Let's start from Binet's formula expressed in JavaScript:
const phi = (1 + Math.sqrt(5)) / 2;
const psi = (-1) / phi;
const fib = (n) => (phi ** n - psi ** n) / Math.sqrt(5);
We introduce a variable sr5
so we don't have to recompute the square root:
const sr5 = Math.sqrt(5);
const phi = (1 + sr5) / 2;
const psi = (-1) / phi;
const fib = (n) => (phi ** n - psi ** n) / sr5;
By inlining psi
we can write
const sr5 = Math.sqrt(5);
const phi = (1 + sr5) / 2;
const fib = (n) => (phi ** n - ((-1) / phi) ** n) / sr5;
which expands to
const sr5 = Math.sqrt(5);
const phi = (1 + sr5) / 2;
const fib = (n) => (phi ** n - (-1) ** n / phi ** n) / sr5;
When we look at the function only, we can extract the duplicate computation of phi
to the n
into a constant c
:
const fib = (n) => {
const c = phi ** n;
return (c - (-1) ** n / c) / sr5;
};
Let's also extract the exponentiation of -1 and since we need the negation of it, extract that negation as well:
const fib = (n) => {
const c = phi ** n;
const d = -((-1) ** n);
return (c + d / c) / sr5;
};
When we take a closer look at d
, we see that it is -1 for even values of n
and 1 for odd ones. So, n % 2
, which will give us either 0 or one, can be used instead of the exponentiation:
const d = n % 2 ? 1 : -1;
As the then branch of this expression equals the condition that leads to it, we can shorten this to
const d = n % 2 || -1;
By inlining d
again we get
const fib = (n) => {
const c = phi ** n;
return (c + (n % 2 || -1) / c) / sr5;
};
Now we want to zealously shorten the code replacing constant definitions by invocations of closures.
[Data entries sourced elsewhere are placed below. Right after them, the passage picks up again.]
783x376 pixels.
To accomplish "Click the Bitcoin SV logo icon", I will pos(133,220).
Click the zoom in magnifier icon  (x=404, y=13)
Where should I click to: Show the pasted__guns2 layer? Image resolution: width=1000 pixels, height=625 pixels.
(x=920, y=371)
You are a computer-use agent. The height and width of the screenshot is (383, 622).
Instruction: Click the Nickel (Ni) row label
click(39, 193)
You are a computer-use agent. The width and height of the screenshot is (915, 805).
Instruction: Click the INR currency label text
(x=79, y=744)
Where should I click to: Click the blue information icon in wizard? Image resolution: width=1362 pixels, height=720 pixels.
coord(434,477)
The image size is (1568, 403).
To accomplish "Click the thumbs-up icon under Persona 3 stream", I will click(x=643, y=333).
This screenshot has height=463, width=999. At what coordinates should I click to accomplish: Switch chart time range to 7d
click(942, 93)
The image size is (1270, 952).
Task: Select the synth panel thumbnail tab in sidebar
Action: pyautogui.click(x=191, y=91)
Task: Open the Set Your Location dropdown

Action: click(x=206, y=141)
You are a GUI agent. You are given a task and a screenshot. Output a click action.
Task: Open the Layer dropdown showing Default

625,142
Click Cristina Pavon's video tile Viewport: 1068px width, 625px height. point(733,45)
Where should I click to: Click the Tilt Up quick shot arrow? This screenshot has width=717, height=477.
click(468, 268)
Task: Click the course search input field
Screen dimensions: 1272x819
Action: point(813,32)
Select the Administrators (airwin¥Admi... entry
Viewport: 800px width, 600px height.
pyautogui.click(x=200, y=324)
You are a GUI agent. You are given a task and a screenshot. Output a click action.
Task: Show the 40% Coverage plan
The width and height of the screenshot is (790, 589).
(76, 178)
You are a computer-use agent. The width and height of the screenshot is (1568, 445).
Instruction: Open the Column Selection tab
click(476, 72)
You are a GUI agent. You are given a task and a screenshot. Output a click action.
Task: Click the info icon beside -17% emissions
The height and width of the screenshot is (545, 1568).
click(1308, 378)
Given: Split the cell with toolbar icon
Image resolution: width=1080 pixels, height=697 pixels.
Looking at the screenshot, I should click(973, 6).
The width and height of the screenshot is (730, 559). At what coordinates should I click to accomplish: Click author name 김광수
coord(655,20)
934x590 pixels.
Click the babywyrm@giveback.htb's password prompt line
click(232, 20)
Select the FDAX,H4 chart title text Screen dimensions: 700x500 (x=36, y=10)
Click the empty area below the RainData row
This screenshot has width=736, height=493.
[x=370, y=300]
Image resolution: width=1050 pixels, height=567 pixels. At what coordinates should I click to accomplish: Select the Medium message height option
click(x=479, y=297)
Let's start with c
.
const fib = (n) => {
return (
(c) => (c + (n % 2 || -1) / c) / sr5
)(phi ** n);
};
Without the need for braces in the fib
function now and removing unnecessary parens we get
const sr5 = Math.sqrt(5);
const phi = (1 + sr5) / 2;
const fib = n => (c => (c + (n % 2 || -1) / c) / sr5)(phi ** n);
Let's use another closure accepting phi
as an argument and returning the actual fib
function:
const sr5 = Math.sqrt(5);
const fib = (phi =>
n => (c => (c + (n % 2 || -1) / c) / sr5)(phi ** n)
)((1 + sr5) / 2);
Doing the same again for the square root sr5
we get
const fib = (sr5 =>
(phi => n => (c => (c + (n % 2 || -1) / c) / sr5)(phi ** n))((1 + sr5) / 2)
)(Math.sqrt(5));
We can now shorten the variable names sr5
to a
and phi
to b
.
const fib = ( a => (b => n => (c => (c + (n % 2 || -1) / c) / a)(b ** n))((1 + a) / 2))(Math.sqrt(5));
Expressing the square root as 5 to the ½ and removing all whitespace we get the final definition:
const fib=(a=>(b=>n=>(c=>(c+(n%2||-1)/c)/a)(b**n))((1+a)/2))(5**.5);